In terms of prices, Swiss bank experts point out that the price of housing in Spain has fallen between 30% and 40% from its previous highs, a decline despite which “the price of houses in Spain is not cheap”.
In light of this development, they expect further reductions of between 1% to 3% in the coming year and price stagnation in subsequent years. Given this situation, on the whole, UBS notes that it sees no investment opportunity in the Spanish residential sector except the rental market.
Thus investment in housing in the wait of a strong appreciation in the medium term is what all consulted experts dismiss at any rate. With that in mind, real estate transactions are still associated with obtaining a mortgage loan for individuals without large financial resources.

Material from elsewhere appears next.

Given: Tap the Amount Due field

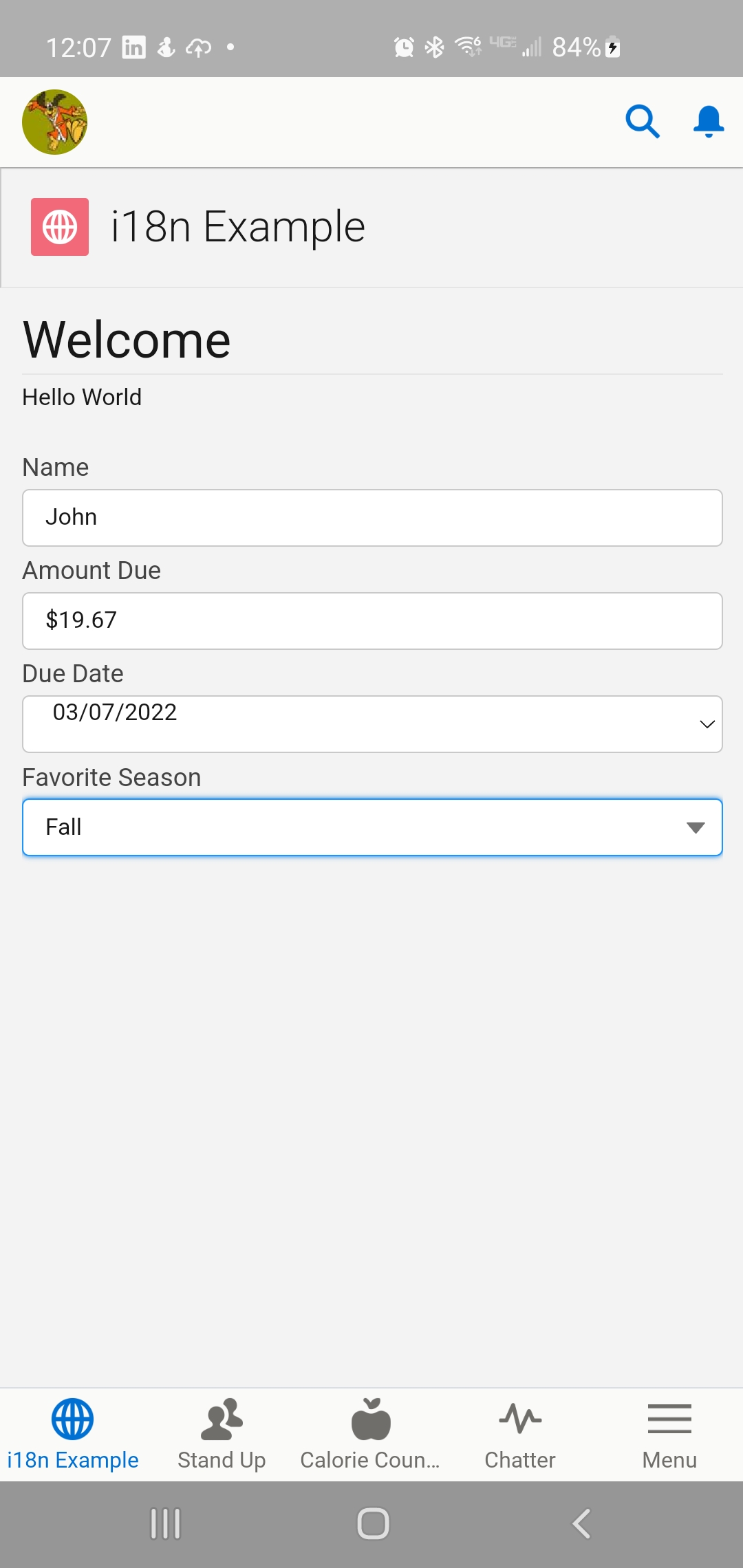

Obtaining a mortgage is a path paved with requirements due to a persistent credit crunch but it is beginning to pick up on the bank windows with deals nearing Euribor plus 1.5% variable interest, and a close entanglement with the bank. The conditions are often particularly advantageous on still strong housing properties, appropriated by banks and SAREB and appearing on their balance sheets. A possible opportunity for those who decide to take advantage of the construction sector recovery in the new year.